A sense of something outside their calculations began to pervade them as they stood at fault, unable to understand this lack of life aboard the ship they had invaded. Then, suddenly, the darkness of the night was split by tongues of flame from across the harbour, and with a roar as of thunder a broadside of twenty guns crashed its metal into the flank of the San Felipe.

The surprise–party thus, itself, surprised, filled the night with a screaming babel of imprecations, and turned in frenzy to escape from a vessel that was beginning to founder. In the mad panic of men assailed by forces of destruction which they cannot understand, the Spaniards fought one another to reach the gangways and regain the comparative safety of the shore without thought or care for those who had been wounded by that murderous volley.

The Marquis of Riconete, a tall, gaunt man, strove furiously to rally them.

'Stand firm! In the name of God, stand firm, you dogs!'

His officers plunged this way and that into the fleeing mob, and with blows and oaths succeeded in restoring some measure of order. Whilst the San Felipe was settling down in eight fathoms, the men, ashore and re–formed at last, stood to their arms, waiting. But they no more knew for what they waited than did the Marquis, who was furiously demanding of Heaven and Hell the explanation of happenings so unaccountable.

It was soon afforded. Against the blackness of the night loomed ahead, in deeper blackness, the shape of a great ship that was slowly advancing towards the Dragon's Jaw. The splash of oars and the grating of rowlocks told that she was being warped out of the harbour, and to the straining ears of the Spaniards the creak of blocks and the rattle of spars presently bore the message that she was hoisting sail.

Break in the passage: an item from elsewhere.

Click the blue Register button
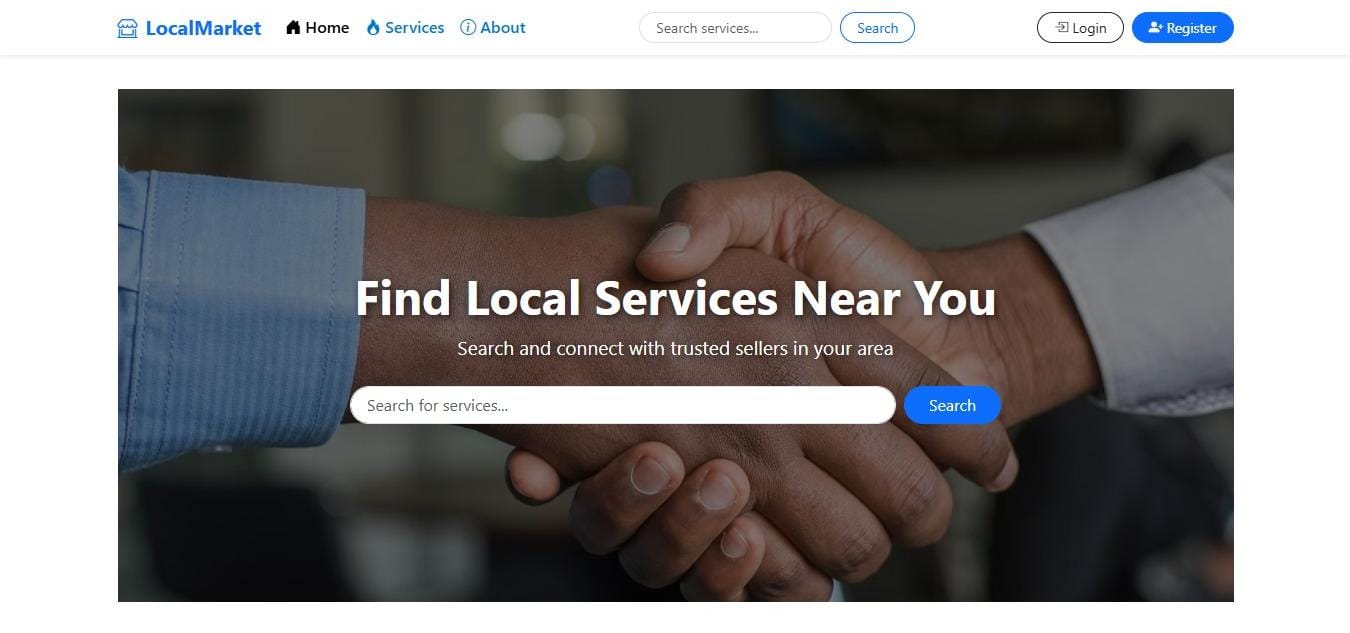This screenshot has width=1350, height=633. (x=1183, y=28)
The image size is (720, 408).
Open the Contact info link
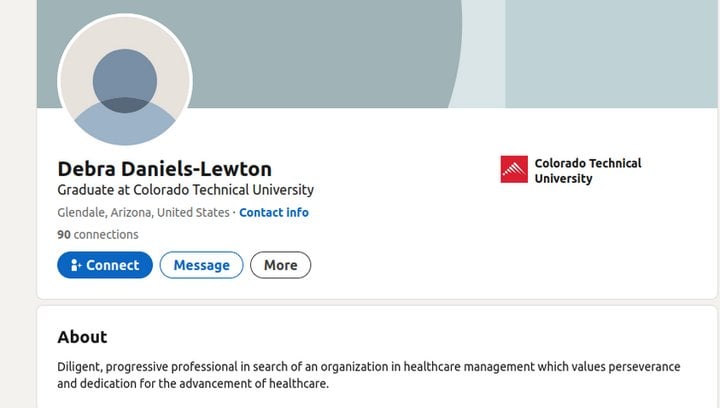tap(274, 212)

To the Marquis, peering with Don Clemente through the gloom, the riddle was solved. Whilst he had been leading the men of his squadron to seize a ship that he supposed to be full of buccaneers, the buccaneers had stolen across the harbour to take possession of a ship that they knew to be untenanted, and to turn her guns upon the Spaniards in the San Felipe. It was in that same vessel, the Admiral's flagship, the magnificent Maria Gloriosa of forty guns, with a fortune in her hold, that those accursed pirates were now putting to sea under the Admiral's impotent nose.

He said so in bitterness, and in bitterness raged awhile with Don Clemente, until the latter suddenly remembered the guns that Blood had trained upon the passage, guns that would still be emplaced and of a certainty loaded, since they had not been used. Frantically he informed the Admiral of how he might yet turn the tables on the buccaneers, and at the information the Admiral instantly took fire.

'I vow to Heaven,' he cried, 'that those dogs shall not leave San Domingo, though I have to sink my own ship. Ho there! The guns! To the guns!'

He led the way at a run, half a hundred men stumbling after him in the dark towards the channel battery. They reached it just as the Maria Gloriosa was entering the Dragon's Jaw. In less than five minutes she would be within point–blank range. A miss would be impossible at such close quarters, and six guns stood ready trained.